Your goal: Exactly as given, repeat all of the entries.

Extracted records
---------------
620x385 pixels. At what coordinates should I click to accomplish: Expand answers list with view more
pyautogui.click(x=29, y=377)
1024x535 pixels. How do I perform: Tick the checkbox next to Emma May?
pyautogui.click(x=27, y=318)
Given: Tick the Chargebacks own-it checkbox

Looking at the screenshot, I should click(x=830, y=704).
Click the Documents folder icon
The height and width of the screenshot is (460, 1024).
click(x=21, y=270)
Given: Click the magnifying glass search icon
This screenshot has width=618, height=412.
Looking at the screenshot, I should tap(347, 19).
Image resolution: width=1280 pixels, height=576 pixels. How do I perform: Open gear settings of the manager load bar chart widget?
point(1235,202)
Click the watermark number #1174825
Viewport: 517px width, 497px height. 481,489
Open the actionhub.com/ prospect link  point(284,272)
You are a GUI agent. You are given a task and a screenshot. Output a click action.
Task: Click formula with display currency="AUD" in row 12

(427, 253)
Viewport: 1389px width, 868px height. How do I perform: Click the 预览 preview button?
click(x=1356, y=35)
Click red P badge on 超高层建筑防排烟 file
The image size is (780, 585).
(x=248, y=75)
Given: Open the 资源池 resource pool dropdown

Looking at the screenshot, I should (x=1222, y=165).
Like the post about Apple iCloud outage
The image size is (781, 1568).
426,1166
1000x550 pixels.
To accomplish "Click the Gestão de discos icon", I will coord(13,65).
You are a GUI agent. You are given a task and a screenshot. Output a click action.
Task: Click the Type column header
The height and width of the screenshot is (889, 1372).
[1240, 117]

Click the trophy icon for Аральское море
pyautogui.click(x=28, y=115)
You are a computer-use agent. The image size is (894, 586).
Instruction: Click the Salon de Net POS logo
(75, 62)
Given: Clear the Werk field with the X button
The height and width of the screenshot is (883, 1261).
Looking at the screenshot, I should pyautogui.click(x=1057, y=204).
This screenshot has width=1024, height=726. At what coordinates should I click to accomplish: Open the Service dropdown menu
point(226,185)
---------------
Written reply:
620x385 pixels. At what coordinates should I click to accomplish: Expand answers list with view more
pyautogui.click(x=29, y=377)
1024x535 pixels. How do I perform: Tick the checkbox next to Emma May?
pyautogui.click(x=27, y=318)
Given: Tick the Chargebacks own-it checkbox

Looking at the screenshot, I should click(x=830, y=704).
Click the Documents folder icon
The height and width of the screenshot is (460, 1024).
click(x=21, y=270)
Given: Click the magnifying glass search icon
This screenshot has width=618, height=412.
Looking at the screenshot, I should tap(347, 19).
Image resolution: width=1280 pixels, height=576 pixels. How do I perform: Open gear settings of the manager load bar chart widget?
point(1235,202)
Click the watermark number #1174825
Viewport: 517px width, 497px height. 481,489
Open the actionhub.com/ prospect link  point(284,272)
You are a GUI agent. You are given a task and a screenshot. Output a click action.
Task: Click formula with display currency="AUD" in row 12

(427, 253)
Viewport: 1389px width, 868px height. How do I perform: Click the 预览 preview button?
click(x=1356, y=35)
Click red P badge on 超高层建筑防排烟 file
The image size is (780, 585).
(x=248, y=75)
Given: Open the 资源池 resource pool dropdown

Looking at the screenshot, I should (x=1222, y=165).
Like the post about Apple iCloud outage
The image size is (781, 1568).
426,1166
1000x550 pixels.
To accomplish "Click the Gestão de discos icon", I will coord(13,65).
You are a GUI agent. You are given a task and a screenshot. Output a click action.
Task: Click the Type column header
The height and width of the screenshot is (889, 1372).
[1240, 117]

Click the trophy icon for Аральское море
pyautogui.click(x=28, y=115)
You are a computer-use agent. The image size is (894, 586).
Instruction: Click the Salon de Net POS logo
(75, 62)
Given: Clear the Werk field with the X button
The height and width of the screenshot is (883, 1261).
Looking at the screenshot, I should pyautogui.click(x=1057, y=204).
This screenshot has width=1024, height=726. At what coordinates should I click to accomplish: Open the Service dropdown menu
point(226,185)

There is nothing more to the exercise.